▶ [What is being asked]
Quote the listing below word for word, stopping after the line that contains "Task: Click the page's".

▶ [Material shown]
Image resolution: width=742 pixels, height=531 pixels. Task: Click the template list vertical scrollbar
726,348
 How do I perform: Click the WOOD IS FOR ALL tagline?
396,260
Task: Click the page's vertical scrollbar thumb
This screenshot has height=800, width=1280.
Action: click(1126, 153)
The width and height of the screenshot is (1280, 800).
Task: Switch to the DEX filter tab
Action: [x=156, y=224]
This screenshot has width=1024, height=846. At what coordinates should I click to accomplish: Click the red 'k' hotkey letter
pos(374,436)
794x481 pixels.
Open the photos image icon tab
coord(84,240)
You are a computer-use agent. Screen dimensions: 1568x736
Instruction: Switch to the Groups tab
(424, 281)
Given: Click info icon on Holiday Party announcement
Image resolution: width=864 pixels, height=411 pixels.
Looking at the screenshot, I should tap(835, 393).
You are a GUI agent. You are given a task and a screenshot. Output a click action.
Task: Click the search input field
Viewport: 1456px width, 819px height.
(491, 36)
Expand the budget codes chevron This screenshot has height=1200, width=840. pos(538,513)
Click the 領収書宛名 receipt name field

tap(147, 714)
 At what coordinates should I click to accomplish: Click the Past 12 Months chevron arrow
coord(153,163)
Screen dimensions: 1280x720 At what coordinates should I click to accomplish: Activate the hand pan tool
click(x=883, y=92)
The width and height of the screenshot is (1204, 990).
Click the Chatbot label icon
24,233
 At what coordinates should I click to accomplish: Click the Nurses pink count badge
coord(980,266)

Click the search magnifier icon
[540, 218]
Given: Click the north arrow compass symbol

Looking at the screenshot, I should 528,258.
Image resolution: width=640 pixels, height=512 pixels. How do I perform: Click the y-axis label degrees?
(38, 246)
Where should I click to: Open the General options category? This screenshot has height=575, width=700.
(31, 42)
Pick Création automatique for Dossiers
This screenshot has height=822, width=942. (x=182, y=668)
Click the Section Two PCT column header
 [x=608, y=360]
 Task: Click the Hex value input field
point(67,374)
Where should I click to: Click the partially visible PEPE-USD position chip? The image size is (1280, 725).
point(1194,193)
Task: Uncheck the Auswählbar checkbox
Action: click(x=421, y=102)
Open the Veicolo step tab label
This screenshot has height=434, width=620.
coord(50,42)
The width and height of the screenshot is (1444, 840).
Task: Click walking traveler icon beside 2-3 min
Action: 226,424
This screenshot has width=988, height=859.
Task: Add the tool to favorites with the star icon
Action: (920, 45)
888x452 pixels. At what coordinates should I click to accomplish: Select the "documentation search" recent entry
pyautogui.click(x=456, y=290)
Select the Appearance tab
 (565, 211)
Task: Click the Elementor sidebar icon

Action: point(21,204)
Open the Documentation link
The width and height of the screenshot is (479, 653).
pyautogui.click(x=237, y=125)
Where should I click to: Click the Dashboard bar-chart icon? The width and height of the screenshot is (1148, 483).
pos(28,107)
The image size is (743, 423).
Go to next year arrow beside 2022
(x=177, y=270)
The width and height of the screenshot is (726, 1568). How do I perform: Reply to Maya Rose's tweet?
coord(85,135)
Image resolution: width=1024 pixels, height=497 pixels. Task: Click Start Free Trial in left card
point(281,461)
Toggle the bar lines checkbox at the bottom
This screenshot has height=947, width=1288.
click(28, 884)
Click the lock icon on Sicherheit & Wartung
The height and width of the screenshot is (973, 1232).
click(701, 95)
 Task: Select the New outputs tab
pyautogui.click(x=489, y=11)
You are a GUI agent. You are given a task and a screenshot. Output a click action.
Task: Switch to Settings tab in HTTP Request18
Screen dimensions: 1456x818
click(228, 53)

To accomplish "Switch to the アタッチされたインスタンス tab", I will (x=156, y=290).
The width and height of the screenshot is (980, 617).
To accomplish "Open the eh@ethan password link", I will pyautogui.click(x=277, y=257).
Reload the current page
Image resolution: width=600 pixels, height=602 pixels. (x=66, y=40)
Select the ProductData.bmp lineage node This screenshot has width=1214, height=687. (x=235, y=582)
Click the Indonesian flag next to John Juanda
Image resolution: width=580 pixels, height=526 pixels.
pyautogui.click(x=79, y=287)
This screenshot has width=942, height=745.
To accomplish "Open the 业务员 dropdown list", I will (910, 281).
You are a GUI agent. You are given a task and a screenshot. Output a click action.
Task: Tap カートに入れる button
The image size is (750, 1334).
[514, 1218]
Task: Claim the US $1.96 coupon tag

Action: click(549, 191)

▶ [Exercise solution]
Image resolution: width=742 pixels, height=531 pixels. Task: Click the template list vertical scrollbar
726,348
 How do I perform: Click the WOOD IS FOR ALL tagline?
396,260
Task: Click the page's vertical scrollbar thumb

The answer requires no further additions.